Monsterrollen op site van het Noordelijk Scheepvaart Museum te Groningen vermelden d.d.:
23 februari 1846, Mense M.Hindriks, 17 jaar uit Groningen als kok op de tjalk “Johanna” onder schipper Mattheus Hindriks Kwint
15 februari 1849, Mense Kwint, 20 jaar uit Groningen als stuurman op de kof “Johanna” onder schipper Mattheus Hendriks Kwint,
24 mei 1851, Menze M.Kwint, 22 jaar uit Groningen als matroos op de kof “Johanna Gezina” onder schipper Mattheus Hindriks Kwint.

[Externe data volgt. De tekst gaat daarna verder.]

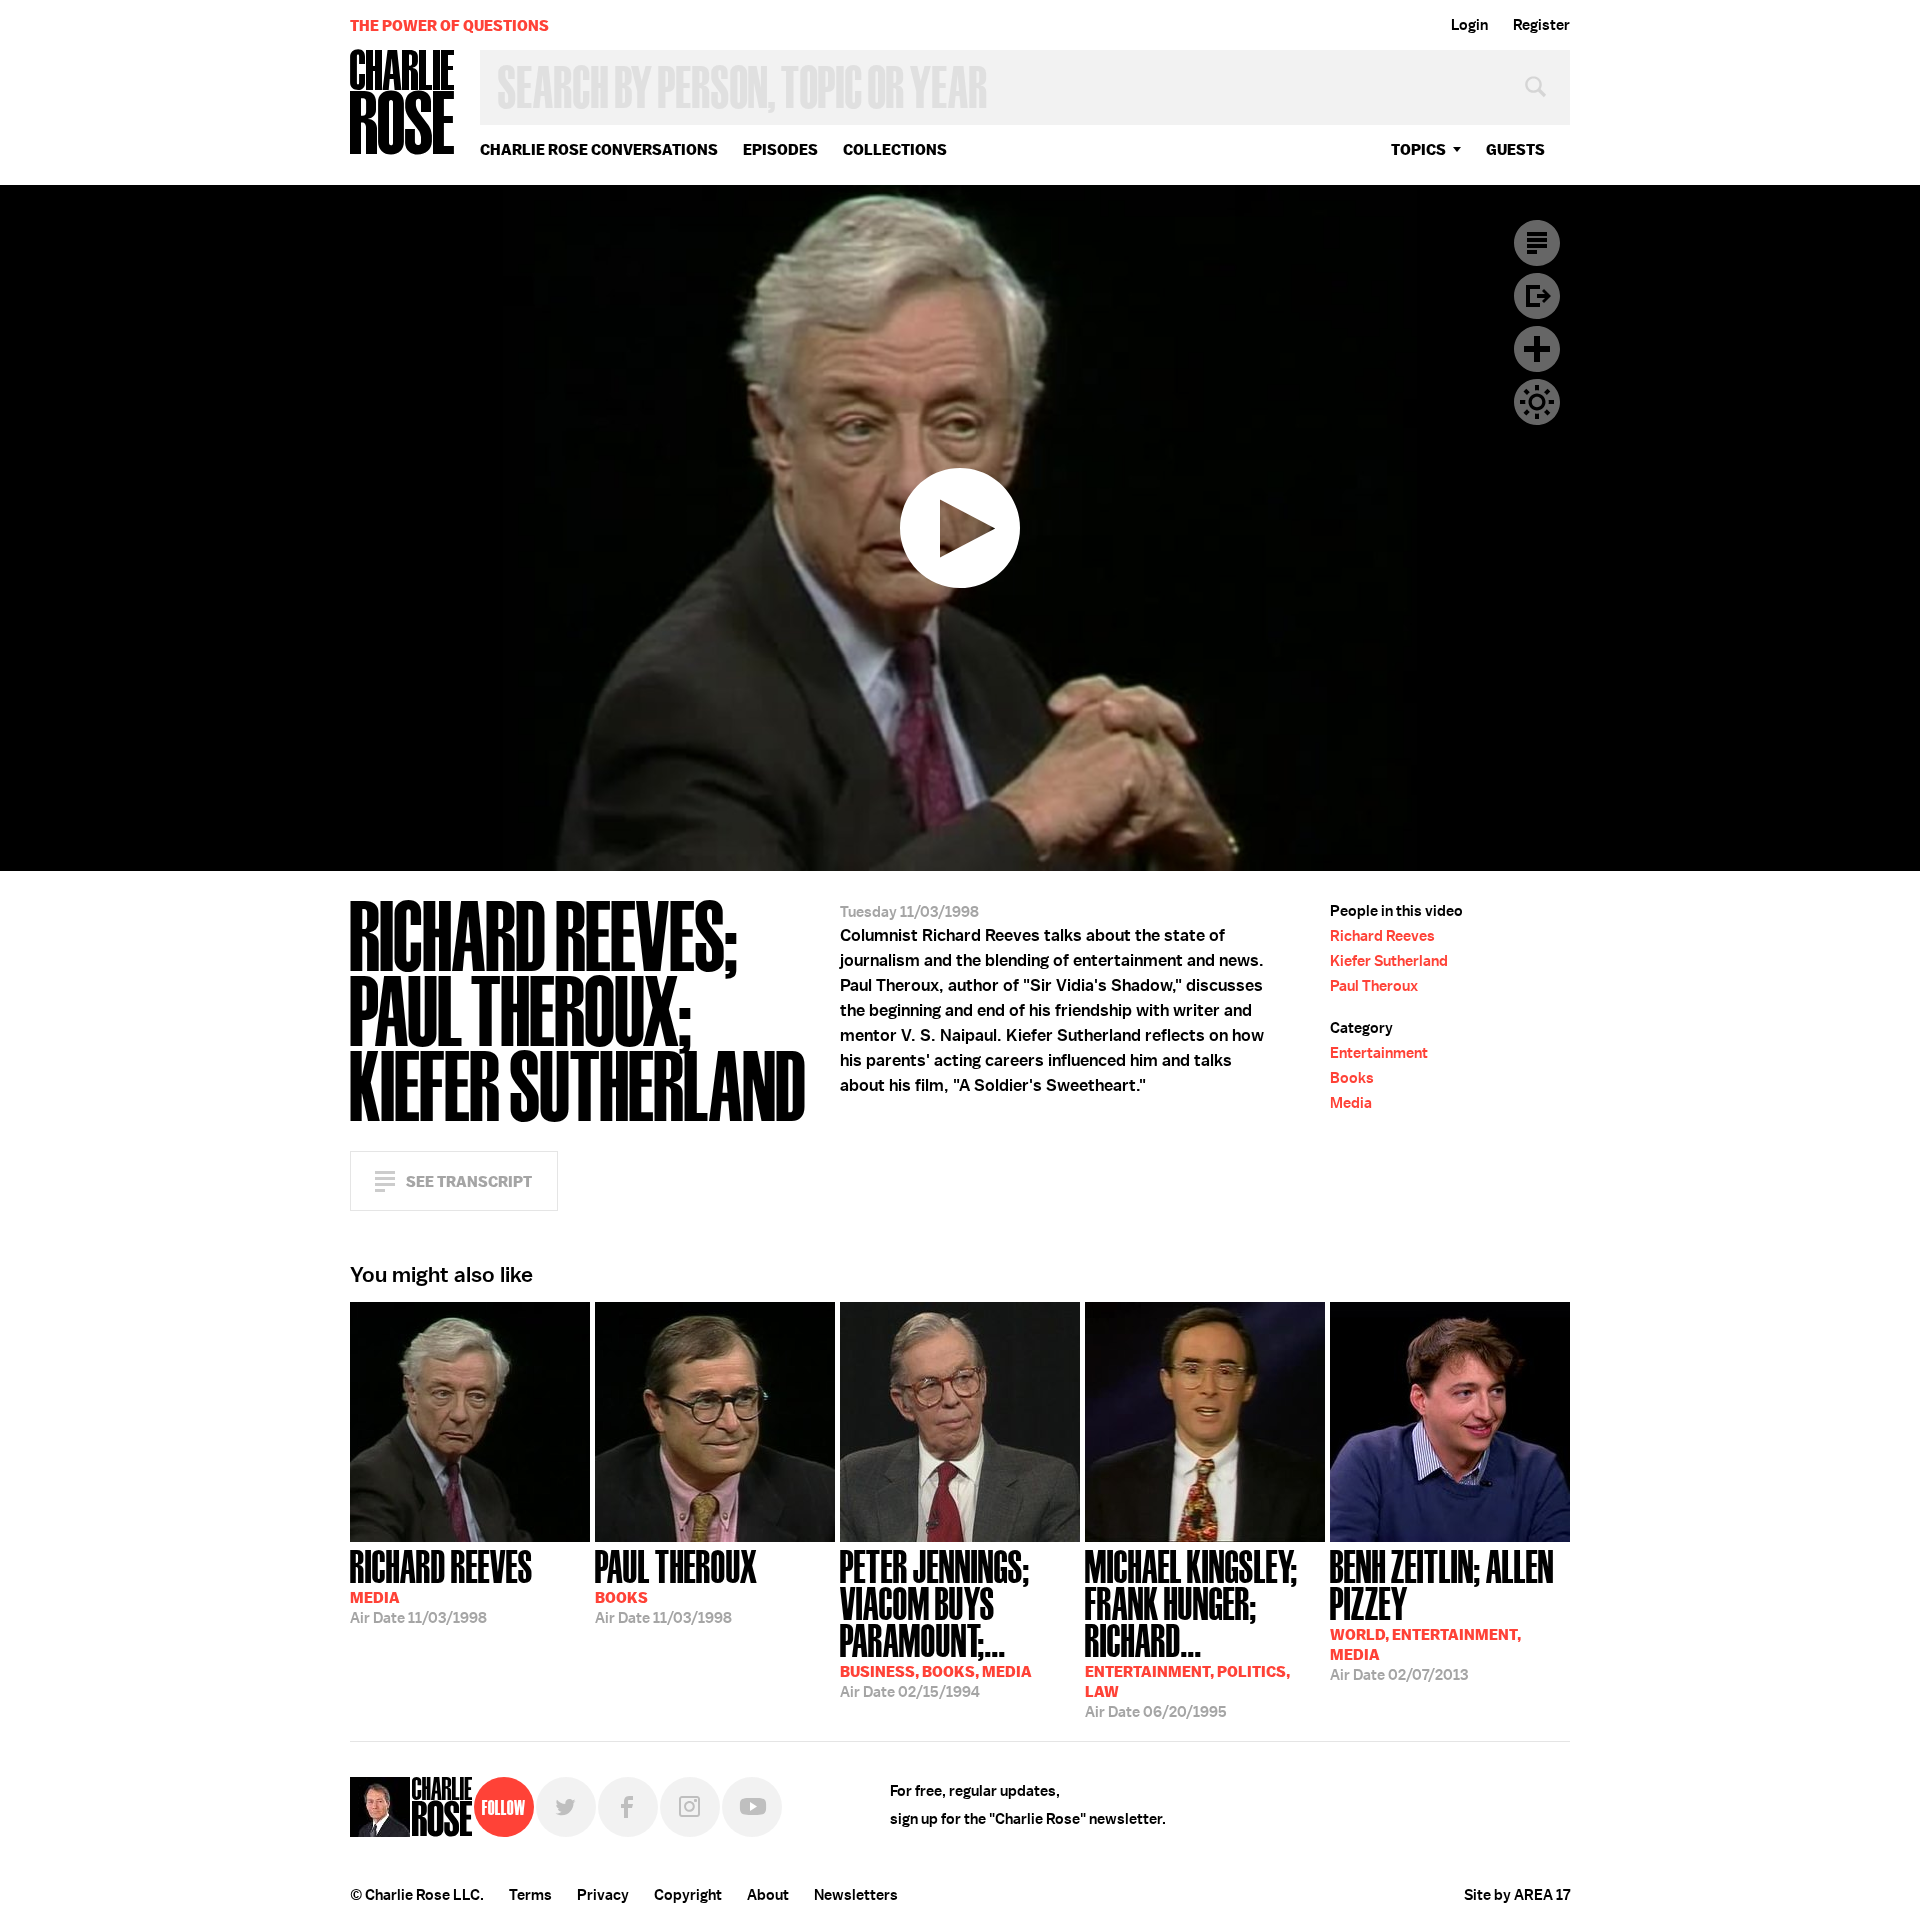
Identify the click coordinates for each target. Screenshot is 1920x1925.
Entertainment (1379, 1053)
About (768, 1895)
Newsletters (856, 1895)
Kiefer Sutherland (1389, 961)
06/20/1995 (1191, 1632)
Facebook (628, 1807)
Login (1469, 25)
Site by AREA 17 (1517, 1895)
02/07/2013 (1442, 1613)
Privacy (603, 1895)
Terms (530, 1895)
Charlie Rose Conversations (599, 149)
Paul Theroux (1374, 986)
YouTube (752, 1807)
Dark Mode (1537, 402)
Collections (895, 149)
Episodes (780, 149)
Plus (1537, 349)
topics (1418, 149)
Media (1351, 1103)
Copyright (688, 1895)
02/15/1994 (936, 1622)
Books (1352, 1078)
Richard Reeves (1382, 936)
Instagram (690, 1807)
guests (1515, 149)
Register (1541, 25)
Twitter (566, 1807)
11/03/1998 (441, 1585)
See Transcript (469, 1181)
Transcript (1537, 243)
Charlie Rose (403, 103)
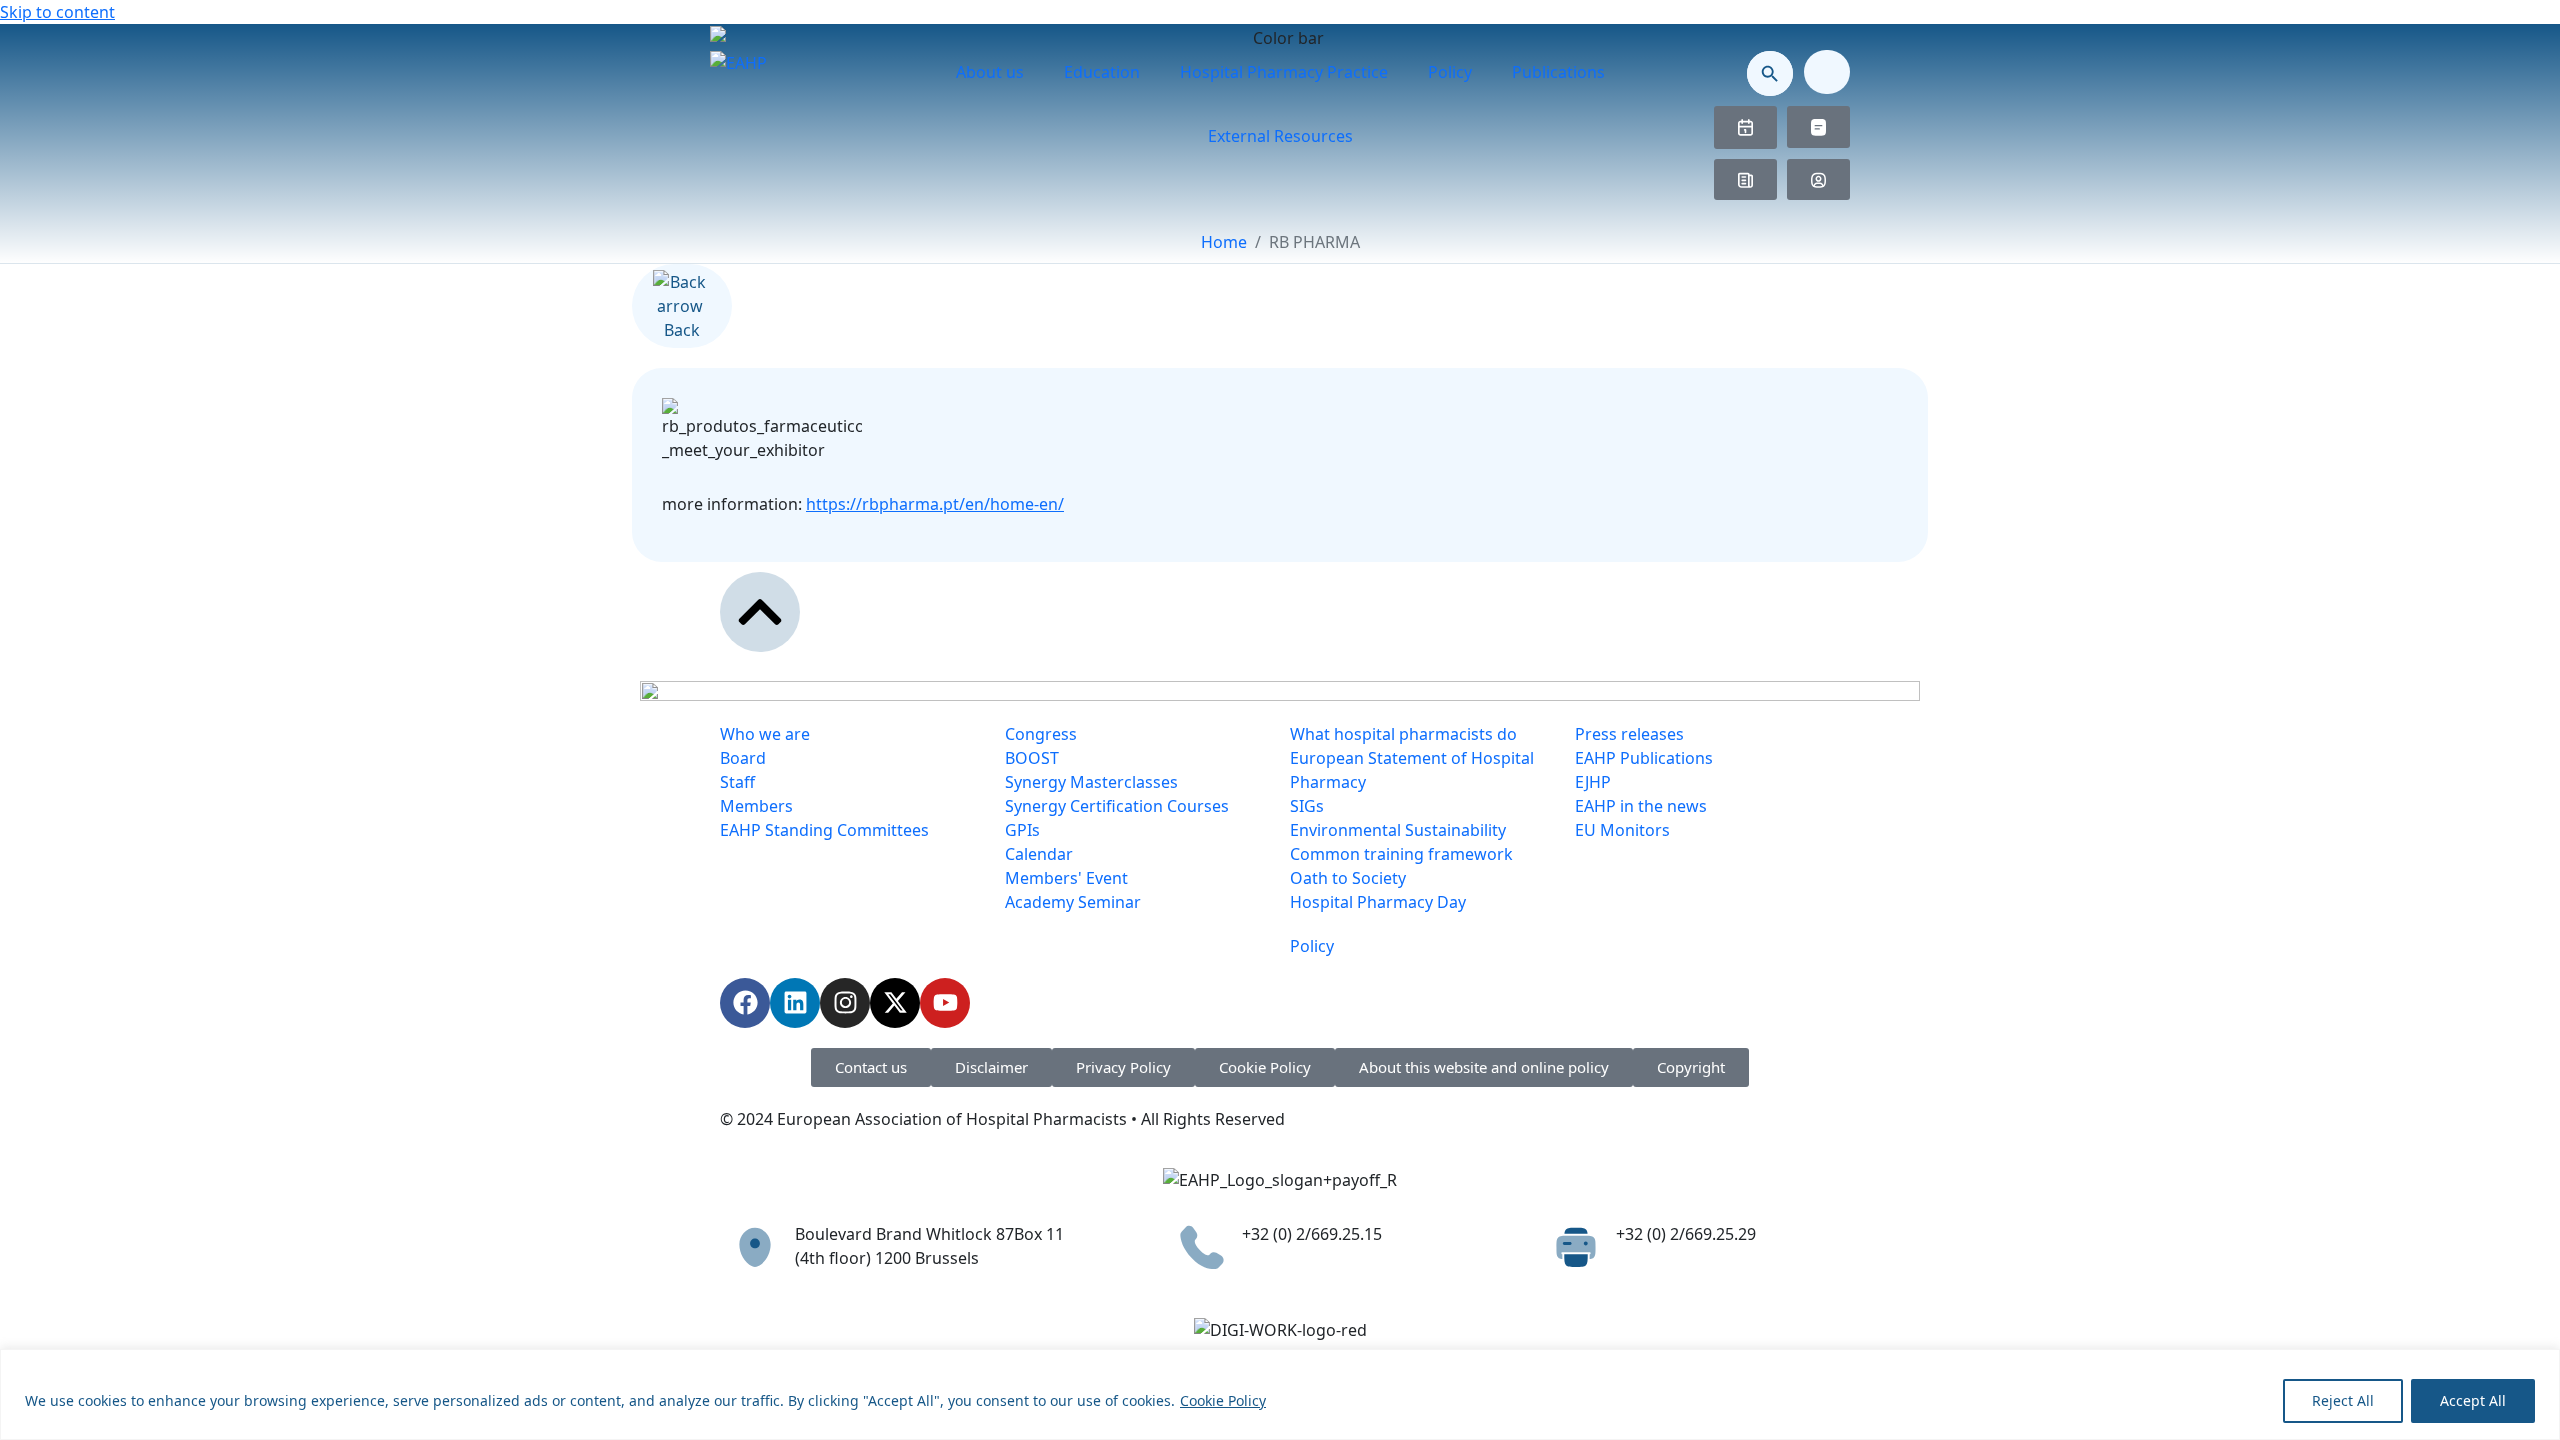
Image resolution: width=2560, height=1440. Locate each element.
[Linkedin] (795, 1003)
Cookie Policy (1223, 1400)
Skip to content (57, 12)
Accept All (2473, 1400)
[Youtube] (945, 1003)
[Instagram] (845, 1003)
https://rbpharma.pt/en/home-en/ (935, 504)
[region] (1280, 1394)
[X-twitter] (895, 1003)
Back (682, 330)
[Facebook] (745, 1003)
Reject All (2343, 1400)
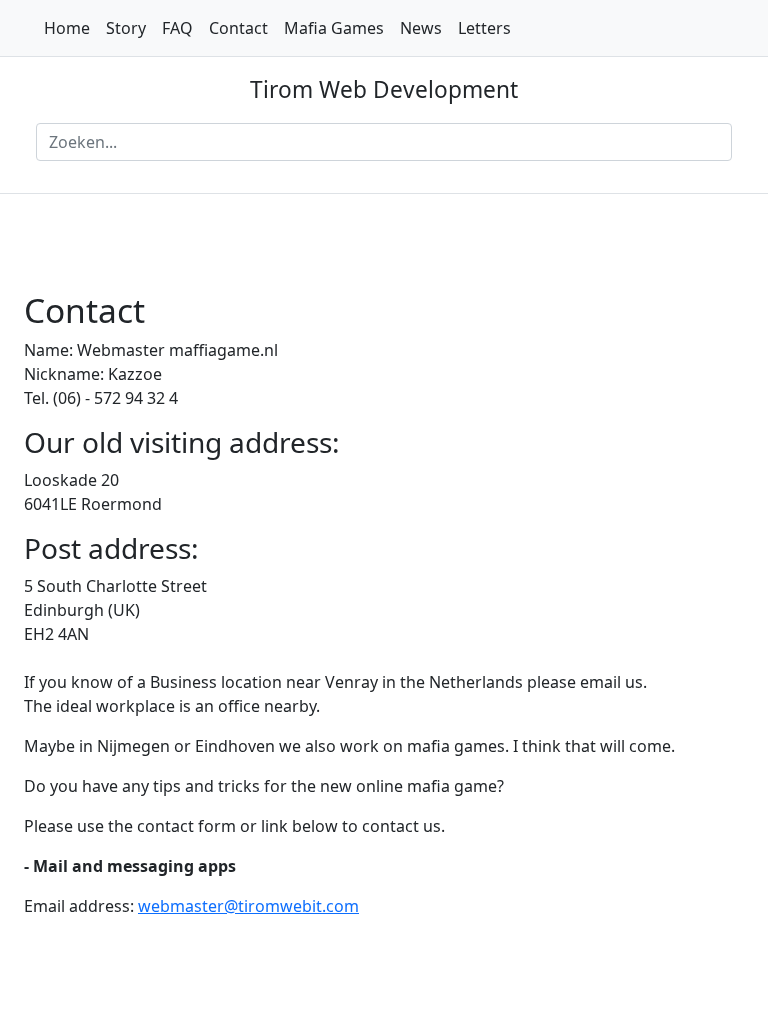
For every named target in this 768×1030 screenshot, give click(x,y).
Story (126, 28)
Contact (238, 28)
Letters (484, 28)
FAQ (177, 28)
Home (67, 28)
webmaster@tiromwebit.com (248, 906)
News (421, 28)
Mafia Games (334, 28)
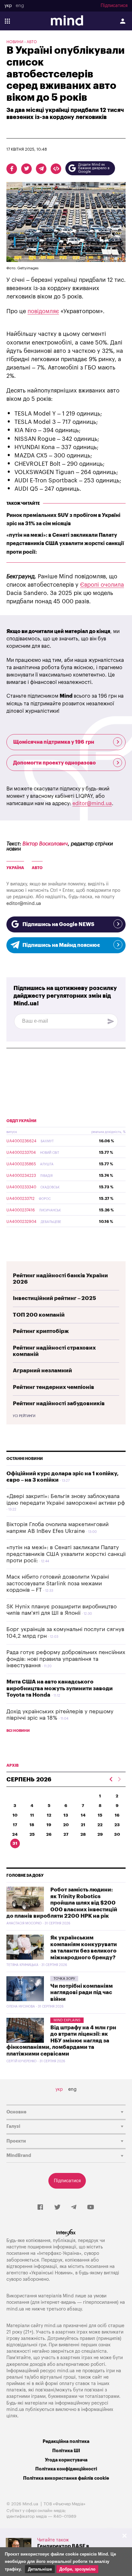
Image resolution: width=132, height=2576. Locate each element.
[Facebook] (40, 2207)
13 (65, 1815)
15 (100, 1815)
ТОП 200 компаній (39, 1315)
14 (83, 1815)
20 (66, 1825)
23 (117, 1825)
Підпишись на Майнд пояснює (61, 945)
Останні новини (24, 1459)
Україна (15, 868)
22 (100, 1825)
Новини (14, 42)
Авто (32, 42)
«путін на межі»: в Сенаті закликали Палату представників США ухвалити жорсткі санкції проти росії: (65, 543)
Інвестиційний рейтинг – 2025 (54, 1298)
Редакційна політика (66, 2441)
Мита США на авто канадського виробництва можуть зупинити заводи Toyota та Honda (59, 1688)
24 (15, 1834)
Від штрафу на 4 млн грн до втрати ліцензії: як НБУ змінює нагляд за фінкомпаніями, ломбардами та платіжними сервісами (61, 2041)
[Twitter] (57, 2207)
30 (117, 1834)
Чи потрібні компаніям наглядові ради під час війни (81, 1992)
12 (49, 1815)
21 (83, 1825)
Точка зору (64, 1978)
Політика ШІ (66, 2450)
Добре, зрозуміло (77, 2569)
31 (14, 1843)
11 (32, 1815)
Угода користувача (66, 2460)
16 (117, 1815)
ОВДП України (21, 1121)
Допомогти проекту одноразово (54, 762)
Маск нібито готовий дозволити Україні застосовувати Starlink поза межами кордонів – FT (57, 1583)
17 (15, 1825)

23 februari 1859, Martinus Mense Kwint, 30 jaar uit Groningen, kapitein op de schoenergaljoot “Margaretha”
Overige bijzonderheden
NRC 23 december 1859114
Delfzijl, 17 december. De schepen JACOBA, kapt. Muntendam, van Dantzig (opm: Gdansk) naar Emden; MARGARETHA, kapt. Kwint, van Grangemouth en ST. PAULUS, kapt. Freerichs, van Memel (opm: Klaipeda), beiden naar Leer, zijn alhier wegens ijsgang binnengelopen.
NRC 19 augustus 1861114
Elseneur, 17 augustus. Het Nederlandse schip (opm: galjoot) MARGARETHA, kapt. M.M. Kwint, van Gefle naar Hull, is alhier lek en met gebroken boegspriet binnengelopen. De lading ijzer moet gelost worden om te repareren. (opm: strandt echter in september bij Skagen, zie o.a. NRC 250961)
NRC 29 september 1861114
Frederikshaven, 27 september. De Nederlandse kof (opm: galjoot) MARGARETHA, kapt. M.M. Kwint, van Gefle, met ijzer naar Hull, is eergisteren bij Skagen gezonken (en niet gestrand als vroeger [opm: zie NRC 250961] gemeld), en wel zo spoedig, dat de bemanning slechts weinig van haar goederen heeft kunnen redden.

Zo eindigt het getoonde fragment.